The Iraqi army is planning to storm the city of Fallujah 40 miles west of Baghdad that has been taken over by fighters from al-Qa’ida in Iraq, which is part of the umbrella organisation, the Islamic State of Iraq and al-Sham (ISIS). They have torn down Iraqi national flags and raised the black al-Qa’ida flag over captured police stations, set fire to military vehicles on the road to Baghdad and captured 75 government soldiers.

The Iraqi government’s control in overwhelmingly Sunni Anbar province, which covers much of western Iraq, is in the balance.

Al-Qa’ida in Iraq, which was seen as largely defeated three years ago, has staged a dramatic resurgence thanks to Isis, seizing significant parts of northern and eastern Syria. Some of the fighters now holding central Fallujah are reported to be Syrians who have come across the 373-mile long border. The wars in Syria and Iraq are increasingly turning into a single conflict.

The decline in the Iraqi government’s position began in December as Prime Minister Nouri al-Maliki stepped up the pressure on Sunni protesters in Anbar who have been demonstrating for a year against persecution. The government is under pressure from its supporters to stem a wave of devastating bombing attacks by a rejuvenated Isis in 2013 that killed 8,000 civilians and 1,000 police and army. A further 15 people were killed in Baghdad on Sunday.

Mr Maliki was eager to show political and military strength by a more assertive policy in Anbar and other Sunni-majority provinces in the lead up to the parliamentary elections in April, when he hopes to win a third term. Little has gone well for Mr Maliki in the last two weeks, however. On 21 December, an Isis ambush in Anbar killed 24 Iraqi army officers and tension increased a week later when the government arrested a powerful Sunni MP, Ahmed al-Alwani, whose brother was killed by security forces.

On 30 December, the long-standing encampment of Sunni protesters in Ramadi was closed but the following day Mr Maliki reversed course in the face of an outcry from Sunni leaders and withdrew the army from the cities of Anbar, notably Ramadi and Fallujah.

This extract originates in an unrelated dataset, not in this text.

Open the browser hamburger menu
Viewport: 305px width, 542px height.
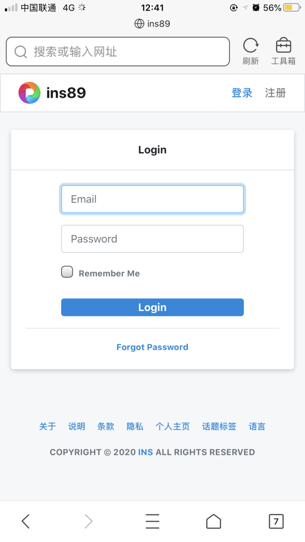pos(153,521)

These were occupied by Isis fighters, though they have not been able to hold Ramadi in the face of counter-attack by government-allied tribal militiamen.

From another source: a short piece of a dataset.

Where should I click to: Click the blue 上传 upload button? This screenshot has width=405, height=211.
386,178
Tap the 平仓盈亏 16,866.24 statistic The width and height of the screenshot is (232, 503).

A problem for the government is that Mr Maliki is engaged in a three-cornered struggle in which he faces, as well as Isis, Sunni tribal leaders who were part of the Sahwa (Awakening) movement which turned on al-Qa’ida with support from the US army in 2006. These Sunni notables have supported the protest movement, but Mr Maliki has made few concessions to the Sunnis, whom many Shias see as ultimately aiming to over-turn the post-Saddam Hussein political settlement that gave power for the first time to Iraq’s Shia majority allied to the Kurds.

The government’s intransigence has led a peaceful protest movement to mutate into armed resistance led by al-Qa’ida in Iraq. The latter, badly battered in 2010, has enjoyed a swift resurgence launching devastating bombings mostly targeting Shia civilians. The response to the Sunni protests and the return of al-Qa’ida has been a self-defeating mix of harshness and conciliation.

Mr Maliki promised reforms but in April his forces stormed a protest camp in Hawija, south-west of Kirkuk, killing 53 people. Sunni people in and around Kirkuk, who had previously looked to Mr Maliki as an ally against the Kurds, demanded that Iraqi army units be withdrawn from their areas. Politically, the rise of Isis, with its hatred of the Shia as heretics deserving death, is not against Mr Maliki’s interests since it solidifies the Shia vote behind him. The threat of al-Qa’ida also brings more US support in the shape of helicopters, Hellfire missiles and  intelligence.

The Iraqi government may be deeply unpopular in Sunni areas but this does not mean that al-Qa’ida is liked. When it was last at the peak of its power in 2006, its violence and bigotry made it even more unpopular among Sunni than the Americans. Sheikh Abdul Malik al-Saadi, an influential Sunni cleric in Iraq previously known for counselling moderation, now says that Mr Maliki has “brought Iraq nothing but war, poverty and sectarianism. Oh people of Anbar, especially the sheikhs of Anbar, defend yourselves and your people!”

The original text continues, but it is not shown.